Chiam Nathalie P Y, Lim Lyndell L P
Centre for Eye Research Australia, University of Melbourne, Royal Victorian Eye and Ear Hospital, 32 Gisborne Street, East Melbourne, VIC 3002, Australia.
J Ophthalmol. 2014;2014:401915. doi: 10.1155/2014/401915. Epub 2014 Jan 9.
The hormonal and immunological changes in pregnancy have a key role in maintaining maternal tolerance of the semiallogeneic foetus. These pregnancy-associated changes may also influence the course of maternal autoimmune diseases. Noninfectious uveitis tends to improve during pregnancy. Specifically, uveitis activity tends to ameliorate from the second trimester onwards, with the third trimester being associated with the lowest disease activity. The mechanism behind this phenomenon is likely to be multifactorial and complex. Possible mechanisms include Th1/Th2 immunomodulation, regulatory T-cell phenotype plasticity, and immunosuppressive cytokines. This clearly has management implications for patients with chronic sight threatening disease requiring systemic treatment, as most medications are not recommended during pregnancy due to lack of safety data or proven teratogenicity. Given that uveitis activity is expected to decrease in pregnancy, systemic immunosuppressants could be tapered during pregnancy in these patients, with flare-ups being managed with local corticosteroids till delivery. In the postpartum period, as uveitis activity is expected to rebound, patients should be reviewed closely and systemic medications recommenced, depending on uveitis activity and the patient's breastfeeding status. This review highlights the current understanding of the course of uveitis in pregnancy and its management to help guide clinicians in managing their uveitis patients during this special time in life.
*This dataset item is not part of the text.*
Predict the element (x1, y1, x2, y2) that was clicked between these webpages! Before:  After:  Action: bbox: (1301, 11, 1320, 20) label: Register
孕期的激素和免疫变化在维持母体对半同种异体胎儿的耐受性方面起着关键作用。这些与妊娠相关的变化也可能影响母体自身免疫性疾病的病程。非感染性葡萄膜炎在孕期往往会改善。具体而言,葡萄膜炎活动往往从孕中期开始改善,孕晚期疾病活动最低。这一现象背后的机制可能是多因素且复杂的。可能的机制包括Th1/Th2免疫调节、调节性T细胞表型可塑性和免疫抑制细胞因子。这显然对需要全身治疗的慢性威胁视力疾病患者的管理具有重要意义,因为由于缺乏安全性数据或已证实的致畸性,孕期大多数药物不被推荐使用。鉴于孕期葡萄膜炎活动预计会降低,这些患者在孕期可逐渐减少全身免疫抑制剂的用量,发作时用局部皮质类固醇治疗直至分娩。在产后阶段,由于葡萄膜炎活动预计会反弹,应密切复查患者,并根据葡萄膜炎活动情况和患者的母乳喂养状况重新开始使用全身药物。本综述强调了目前对孕期葡萄膜炎病程及其管理的认识,以帮助指导临床医生在患者生命中的这一特殊时期管理葡萄膜炎患者。